What is locking a computer?

Employees use the same software again and again. They might use as few as four programs. This makes it possible for your IT company to lock their computers to those programs, and a few other known and trusted applications. If your employee inadvertently or deliberately loads in a hostile program, one that might, for example, encrypt your server, snoop out and copy away your information, or log the passwords used by all employees, your IT company should have software resident on that employee’s computer that will prevent this unknown software from running. This is locking a computer.

No one measure can protect your network completely. If your IT company is telling you that they have one piece of software that does the complete job, they’re wrong. Your IT company should be speaking in terms of increasing security, measures that you can take that are almost invisible to your staff but individually give you good protection against intrusion and data theft. Together these measures make it very unlikely that ransomware, data theft, and password logging will succeed.

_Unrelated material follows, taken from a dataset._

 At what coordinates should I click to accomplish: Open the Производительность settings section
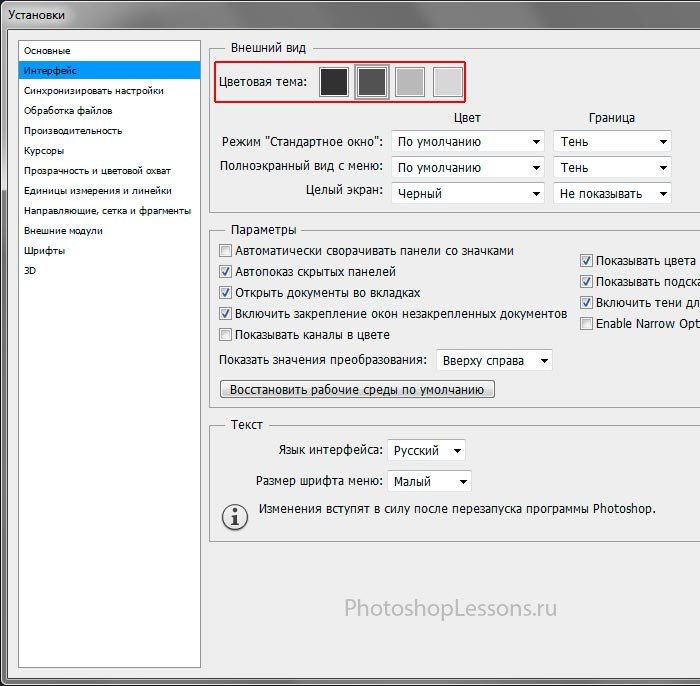tap(73, 130)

Call or email us. We understand network security. We’ll send a professional to your office to tell you how secure you are, and more importantly, what vulnerabilities you need to have fixed.

Ransomware on the Rise

Ransomware takes your data from you and charges you to give you back access. Often your data isn’t removed, but encrypted in place, because moving will take too long, even on fast internet connections.

Before they became our customers, a number of business owners walked into their businesses one morning and all of their customer information, all of their solutions to old problems, all of their plans and documents, were encrypted and unavailable to their business. They had an email asking for many thousands of dollars to return access.

Worse, while ransomware attackers often do restore access when paid, sometimes they don’t. No guarantees.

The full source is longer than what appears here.